Pixel coordinate grounding listing:
#####
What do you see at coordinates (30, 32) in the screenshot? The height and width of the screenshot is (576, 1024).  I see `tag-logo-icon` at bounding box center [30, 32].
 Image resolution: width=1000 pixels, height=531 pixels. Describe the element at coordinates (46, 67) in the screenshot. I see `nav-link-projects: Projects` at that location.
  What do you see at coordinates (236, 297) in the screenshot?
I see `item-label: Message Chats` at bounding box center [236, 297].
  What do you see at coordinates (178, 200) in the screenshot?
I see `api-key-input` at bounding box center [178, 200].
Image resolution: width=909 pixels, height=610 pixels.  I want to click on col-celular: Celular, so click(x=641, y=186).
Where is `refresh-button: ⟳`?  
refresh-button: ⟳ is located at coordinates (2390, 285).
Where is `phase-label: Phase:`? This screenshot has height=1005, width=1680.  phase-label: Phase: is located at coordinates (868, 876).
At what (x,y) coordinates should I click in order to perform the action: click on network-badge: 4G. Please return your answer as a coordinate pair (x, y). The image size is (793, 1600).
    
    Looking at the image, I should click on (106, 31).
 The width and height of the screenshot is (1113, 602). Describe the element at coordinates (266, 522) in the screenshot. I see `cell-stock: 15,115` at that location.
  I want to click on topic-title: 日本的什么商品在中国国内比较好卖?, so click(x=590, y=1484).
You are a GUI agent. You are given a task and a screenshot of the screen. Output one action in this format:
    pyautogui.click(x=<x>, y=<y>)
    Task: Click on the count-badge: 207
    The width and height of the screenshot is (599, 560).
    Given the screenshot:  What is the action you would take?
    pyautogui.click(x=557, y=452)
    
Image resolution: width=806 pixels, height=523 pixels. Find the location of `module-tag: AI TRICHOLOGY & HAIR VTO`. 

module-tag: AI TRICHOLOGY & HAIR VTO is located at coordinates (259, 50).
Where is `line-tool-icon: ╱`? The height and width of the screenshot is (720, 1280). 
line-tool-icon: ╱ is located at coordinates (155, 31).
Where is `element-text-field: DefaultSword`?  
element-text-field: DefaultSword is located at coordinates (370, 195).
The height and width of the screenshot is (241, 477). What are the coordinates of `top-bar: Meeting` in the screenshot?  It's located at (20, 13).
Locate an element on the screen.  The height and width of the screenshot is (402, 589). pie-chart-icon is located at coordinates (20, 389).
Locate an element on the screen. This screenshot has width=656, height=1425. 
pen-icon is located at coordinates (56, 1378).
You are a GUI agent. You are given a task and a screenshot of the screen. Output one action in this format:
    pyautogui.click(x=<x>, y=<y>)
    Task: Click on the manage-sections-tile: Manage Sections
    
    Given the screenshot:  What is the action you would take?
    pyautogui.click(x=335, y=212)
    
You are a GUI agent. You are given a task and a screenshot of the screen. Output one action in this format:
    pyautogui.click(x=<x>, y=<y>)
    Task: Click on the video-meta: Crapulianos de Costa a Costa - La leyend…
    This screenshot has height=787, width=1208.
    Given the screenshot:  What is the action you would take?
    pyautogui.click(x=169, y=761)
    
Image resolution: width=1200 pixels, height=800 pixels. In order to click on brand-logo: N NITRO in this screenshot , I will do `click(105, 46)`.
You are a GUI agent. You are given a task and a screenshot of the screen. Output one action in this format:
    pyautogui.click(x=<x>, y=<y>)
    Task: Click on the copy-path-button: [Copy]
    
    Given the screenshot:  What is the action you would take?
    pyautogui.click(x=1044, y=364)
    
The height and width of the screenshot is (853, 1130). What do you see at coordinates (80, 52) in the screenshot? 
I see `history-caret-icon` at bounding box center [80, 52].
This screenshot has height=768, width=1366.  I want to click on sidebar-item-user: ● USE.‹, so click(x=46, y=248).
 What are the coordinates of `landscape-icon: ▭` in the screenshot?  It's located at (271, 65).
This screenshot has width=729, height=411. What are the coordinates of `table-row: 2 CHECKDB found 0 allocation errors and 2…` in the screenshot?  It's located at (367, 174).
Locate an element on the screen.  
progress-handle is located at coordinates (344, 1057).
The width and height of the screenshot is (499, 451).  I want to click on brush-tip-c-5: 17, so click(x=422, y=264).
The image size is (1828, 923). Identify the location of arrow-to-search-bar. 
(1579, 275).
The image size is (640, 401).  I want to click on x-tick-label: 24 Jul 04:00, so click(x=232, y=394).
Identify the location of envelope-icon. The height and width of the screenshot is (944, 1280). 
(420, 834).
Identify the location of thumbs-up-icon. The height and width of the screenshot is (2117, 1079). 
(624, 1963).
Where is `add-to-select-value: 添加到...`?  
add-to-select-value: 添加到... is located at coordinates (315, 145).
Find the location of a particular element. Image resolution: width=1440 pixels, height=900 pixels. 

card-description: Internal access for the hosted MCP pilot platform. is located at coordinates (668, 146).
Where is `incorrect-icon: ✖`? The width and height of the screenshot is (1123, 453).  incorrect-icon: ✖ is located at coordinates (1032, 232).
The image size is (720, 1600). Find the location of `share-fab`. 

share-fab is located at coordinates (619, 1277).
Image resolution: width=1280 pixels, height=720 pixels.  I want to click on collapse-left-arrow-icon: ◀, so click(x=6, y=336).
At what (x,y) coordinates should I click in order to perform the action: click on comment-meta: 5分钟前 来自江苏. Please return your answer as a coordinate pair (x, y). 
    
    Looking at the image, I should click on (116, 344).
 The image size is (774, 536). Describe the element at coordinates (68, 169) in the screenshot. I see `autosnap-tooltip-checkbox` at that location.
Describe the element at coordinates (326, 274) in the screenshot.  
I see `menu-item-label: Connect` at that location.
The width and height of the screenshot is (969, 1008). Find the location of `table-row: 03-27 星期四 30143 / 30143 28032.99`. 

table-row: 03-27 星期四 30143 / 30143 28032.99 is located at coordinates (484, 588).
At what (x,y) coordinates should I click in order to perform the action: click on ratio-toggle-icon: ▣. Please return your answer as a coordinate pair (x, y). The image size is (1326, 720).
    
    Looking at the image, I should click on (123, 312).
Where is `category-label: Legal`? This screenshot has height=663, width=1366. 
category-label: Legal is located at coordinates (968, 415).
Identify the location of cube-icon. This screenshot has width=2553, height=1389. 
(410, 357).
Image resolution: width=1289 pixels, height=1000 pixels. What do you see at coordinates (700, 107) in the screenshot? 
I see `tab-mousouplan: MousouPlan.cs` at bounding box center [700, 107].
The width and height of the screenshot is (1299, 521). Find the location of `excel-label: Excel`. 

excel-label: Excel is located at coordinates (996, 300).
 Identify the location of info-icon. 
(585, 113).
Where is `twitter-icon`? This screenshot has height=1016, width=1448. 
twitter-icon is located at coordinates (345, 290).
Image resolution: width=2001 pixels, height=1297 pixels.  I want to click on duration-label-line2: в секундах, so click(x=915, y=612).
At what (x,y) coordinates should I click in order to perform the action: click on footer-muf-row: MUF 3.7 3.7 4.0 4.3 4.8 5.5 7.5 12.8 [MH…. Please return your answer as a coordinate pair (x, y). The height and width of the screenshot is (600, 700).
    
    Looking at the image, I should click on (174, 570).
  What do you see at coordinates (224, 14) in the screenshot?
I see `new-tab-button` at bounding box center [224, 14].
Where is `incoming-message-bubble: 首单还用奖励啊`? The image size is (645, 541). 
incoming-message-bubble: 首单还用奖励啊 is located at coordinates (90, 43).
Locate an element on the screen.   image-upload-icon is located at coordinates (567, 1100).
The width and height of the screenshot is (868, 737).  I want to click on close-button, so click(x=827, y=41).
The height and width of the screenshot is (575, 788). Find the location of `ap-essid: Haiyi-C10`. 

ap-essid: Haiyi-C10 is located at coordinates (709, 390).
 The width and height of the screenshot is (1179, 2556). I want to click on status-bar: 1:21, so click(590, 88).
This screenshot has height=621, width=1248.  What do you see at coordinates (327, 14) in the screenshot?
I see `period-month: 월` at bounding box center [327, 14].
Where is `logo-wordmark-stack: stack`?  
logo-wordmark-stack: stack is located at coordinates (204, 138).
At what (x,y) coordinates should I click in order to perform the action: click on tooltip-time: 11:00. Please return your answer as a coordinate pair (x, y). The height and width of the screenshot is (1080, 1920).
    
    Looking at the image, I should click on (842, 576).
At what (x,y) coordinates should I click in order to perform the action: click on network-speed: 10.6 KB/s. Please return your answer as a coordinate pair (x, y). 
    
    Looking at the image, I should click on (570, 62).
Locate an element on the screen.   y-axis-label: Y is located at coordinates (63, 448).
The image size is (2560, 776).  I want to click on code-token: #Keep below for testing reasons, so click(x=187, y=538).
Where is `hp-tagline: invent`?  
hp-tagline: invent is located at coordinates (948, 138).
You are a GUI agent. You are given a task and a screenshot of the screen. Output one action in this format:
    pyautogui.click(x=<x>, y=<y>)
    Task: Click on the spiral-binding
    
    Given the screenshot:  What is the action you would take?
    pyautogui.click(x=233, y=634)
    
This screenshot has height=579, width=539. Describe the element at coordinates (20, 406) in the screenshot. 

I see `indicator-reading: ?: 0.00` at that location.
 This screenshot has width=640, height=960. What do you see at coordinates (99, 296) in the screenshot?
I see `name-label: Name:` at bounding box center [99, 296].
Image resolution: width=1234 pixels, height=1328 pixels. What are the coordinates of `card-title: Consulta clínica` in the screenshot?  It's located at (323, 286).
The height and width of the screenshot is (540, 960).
#####
# What the exercise asks
Reproduce the stretch of the listing from the line containing "is (645, 541)." through the line containing "coordinates (567, 1100).", substituting "display" for "screen" and changing nothing else.

# Response
Where is `incoming-message-bubble: 首单还用奖励啊`? The image size is (645, 541). 
incoming-message-bubble: 首单还用奖励啊 is located at coordinates (90, 43).
Locate an element on the display.   image-upload-icon is located at coordinates (567, 1100).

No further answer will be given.